Wednesday, November 12, 2008

Resisting Civilian Control of the SDF is an Unforgivable Act

Former Air Force Chief of Staff Toshio Tomogami has been continuing his resistant stance toward the cabinet. This should never be forgiven by the SDF's leaders. It's a clear affront to the idea of civilian control of the Self-Defense Forces. He should not be forgiven for this. The Diet should pursue this in a thorough manner.

When the SDF begins to act of its own political volition and the government allows them to, Japan's pacifistic and democratic standards will crumble from their very base. This is a serious issue -- it's the same as the military moves before World War II.

This Tomogami Incident stirs up the same discomfiting memories of the army's reckless acts before World War II. The SDF is a military body. It's a military force. If a group within it adopts an extreme ideology and begins a movement led by the former Air Force chief of staff to disregard civilian control of the military, it would create an inescapable mess for Japan's international diplomacy. This problem should be nipped in the bud as quickly as possible.

Wednesday, November 5, 2008

Baby Boomers Give Ozawa Too Much Leeway

I've been criticizing Ichiro Ozawa, the head of the Democratic Party of Japan, ever since October 7, 2007, when he was interviewed in the November issue of general news magazine Sekai. He was quoted in the magazine's pages as saying that "If I end up running the government and setting diplomatic and defense policies, I would like to have Japan participate in ISAF," which is the International Security Assistance Force in Afghanistan. I am strongly opposed to having Japan enter in the Americans' war in Afghanistan.

Ever since I started criticizing him, I've been getting emails and letters telling me to stop it. The messages were so intense that at first I brushed it off as the work of some particularly devoted Ozawa acolytes. But it turns out to be more than that.

I've noticed that within the Japanese populace there is a particularly virulent strain of thought that says, "What's so bad about having the SDF in Afghanistan? What's so bad about having them be part of ISAF?" I've learned that a lot of Japanese people think, "What's the big deal if we go to war?" At some point, this argument between me and Ozawa became an argument between me and his supporters. I've been answering their question — "What's the problem with going to war?" — in recent writings. And I've come to realize that Ozawa has become to proxy for those people who don't fear war.
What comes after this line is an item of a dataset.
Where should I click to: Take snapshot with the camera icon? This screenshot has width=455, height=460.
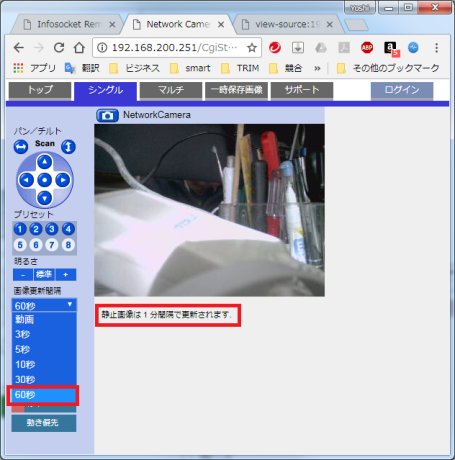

A few days ago, I was talking to a former newspaper reporter and an old acquaintance who took an aggressive stance on the subject: "Even if the Ozawa cabinet decides to dispatch troops to Afghanistan, that would still be preferable to having Taro Aso and the Liberal Democratic Party in power. It would even be true if Aso were to decide to stay out of Afghanistan. It's no big deal if Ozawa joins the war in Afghanistan. I've had enough of LDP governments. I would support Ozawa even if he followed through with the pledge he made in that issue of Sekai."
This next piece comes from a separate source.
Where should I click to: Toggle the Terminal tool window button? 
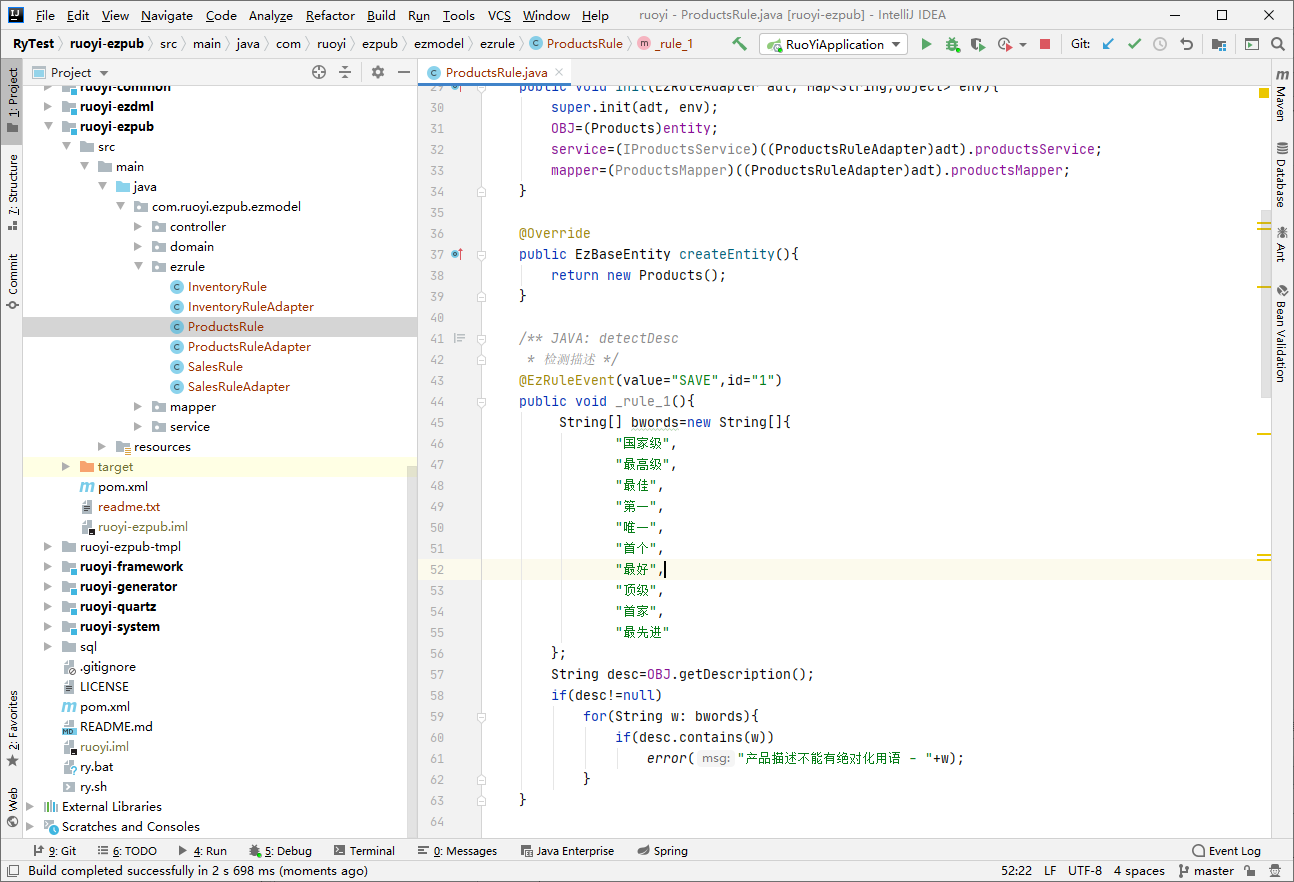[364, 851]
I believe that everything else being equal, the government that won't lead us into a war is preferable.

There are more and more Japanese people who share my friend's sentiment about being fed up with the LDP. A lot of people are hoping that a new group will take control of the government. The election will be a referendum on the government of the past. But that's not all the vote will be about. It will also be a referendum on our future. The citizenry needs to both criticize the past and look to a peaceful future.
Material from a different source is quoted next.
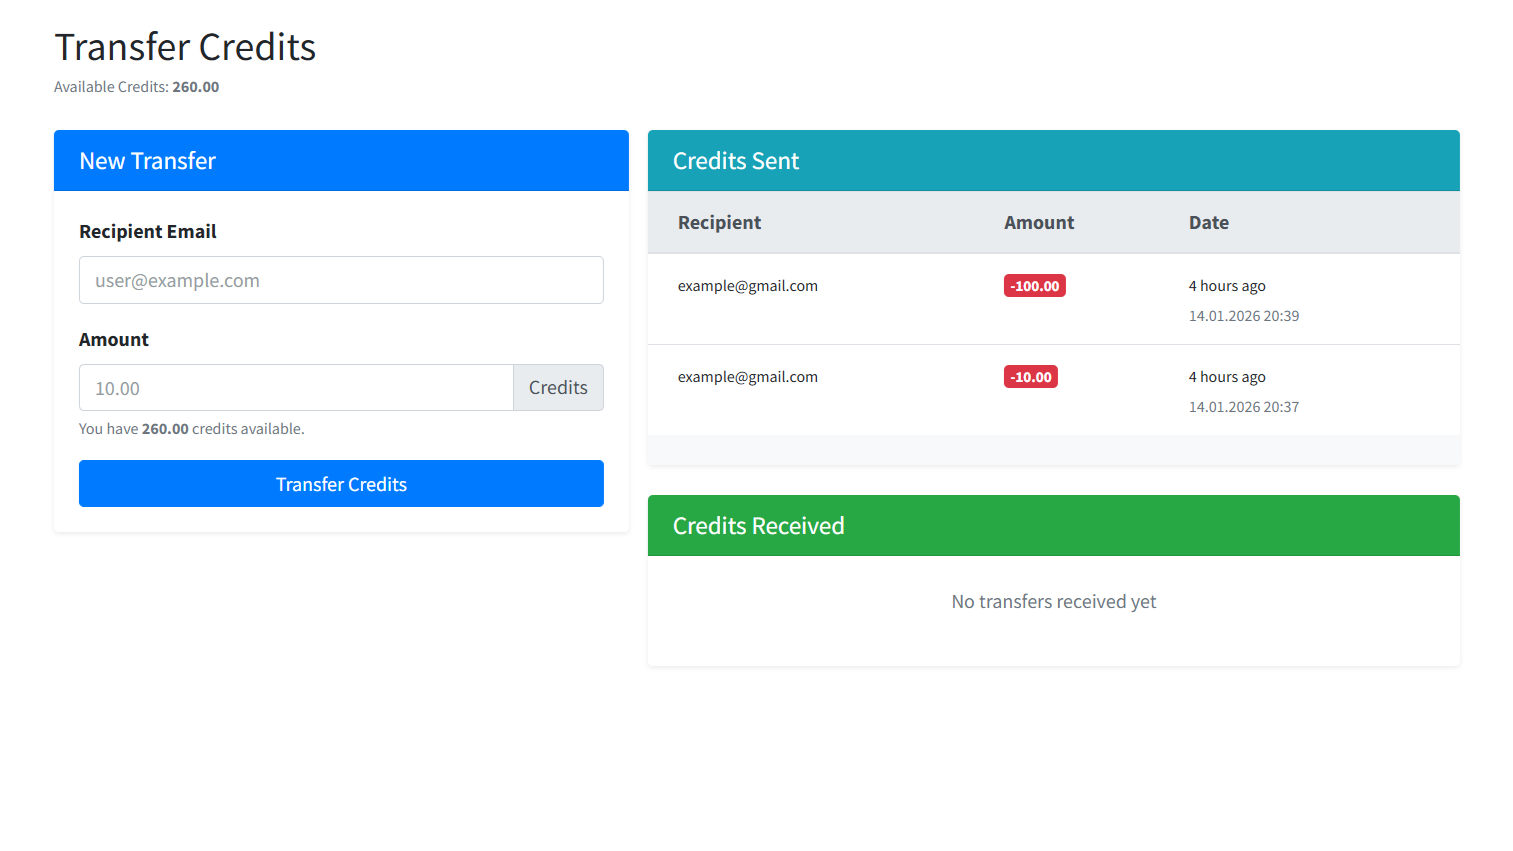Focus the Amount input box

pyautogui.click(x=296, y=388)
The current DPJ is entrusting every political decision to Ozawa. If the party were to take power after the next election, everything would be decided by Prime Minister Ozawa. This new premier's cabinet would reinterpret our right to exercise collective self-defense without bothering to revise Article 9 of the Constitution. A DPJ-led government would lead to the absolute rule of one person, who would decide to take military action in spite of Article 9. Once the Ozawa government takes over, he can take military action without worrying about the nuances of Article 9.

I am against this politics of despotism and warmongering. A lot of baby boomers support Ozawa, but I ask them to think more seriously about the meaning of war and peace.